Kaiser explains that physicians and other clinicians should be far more concerned about parasites than they have been, because these little bugs can expedite the disease’s progression and cause patients on antiretroviral medications to experience more distress.
"It’s a problem that 95% of physicians know nothing about," Kaiser says. "In medical school, we’re told we don’t need to order any significant tests on the gut unless there are symptoms like diarrhea, and then we’ll order stool samples for parasites."
However, most HIV patients with parasites have no symptoms, Kaiser states. "I have proven this time and time again: A large percentage of patients who complain of no digestive system abnormalities are tested positive for one or more parasites."
Kaiser recommends clinicians check HIV-infected patients each year for parasitic infection. If patients test positive, clinicians should treat them with metronidazole (Flagyl), paramomycin (Humatin), or iodoquinol (Yodoxin), tetracycline, or quinacrine (Atrabine). Then clinicians need to retest the patient four weeks after he or she finishes treatment to make sure the parasites have been eradicated.
Parasitic infection is especially dangerous for HIV patients because if an HIV-positive person has other chronic infections, those infections put stress on the person’s immune system and directly activate cells of the immune system, Kaiser says. "When they are infected with HIV, their body will be more likely to produce HIV viral replication."
Increased viral replication means the patient’s virus will become resistant to antiretroviral drugs more quickly, meaning current treatments will be effective for a shorter time than they otherwise might have been.
In Kaiser’s practice, there have been cases where HIV-infected patients have had breakthrough viral loads of 2,000 to 6,000 copies while on antiretroviral medications.
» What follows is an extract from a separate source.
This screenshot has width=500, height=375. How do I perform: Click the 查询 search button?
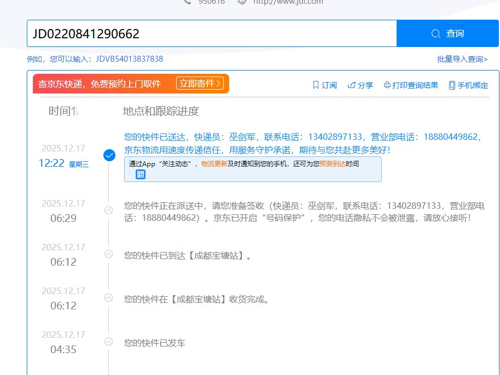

But after they were found to have intestinal parasitic infections and then treated and cured of these, the viral loads have gone back down to undetectable levels without any change in antiretroviral treatment.
Kaiser says recent studies have shown that even when an HIV-infected person is on anti retroviral therapy, there will be some migration of virus to the lymph nodes if the person also has chronic inflammation in his or her gastrointestinal tract due to parasitic infection.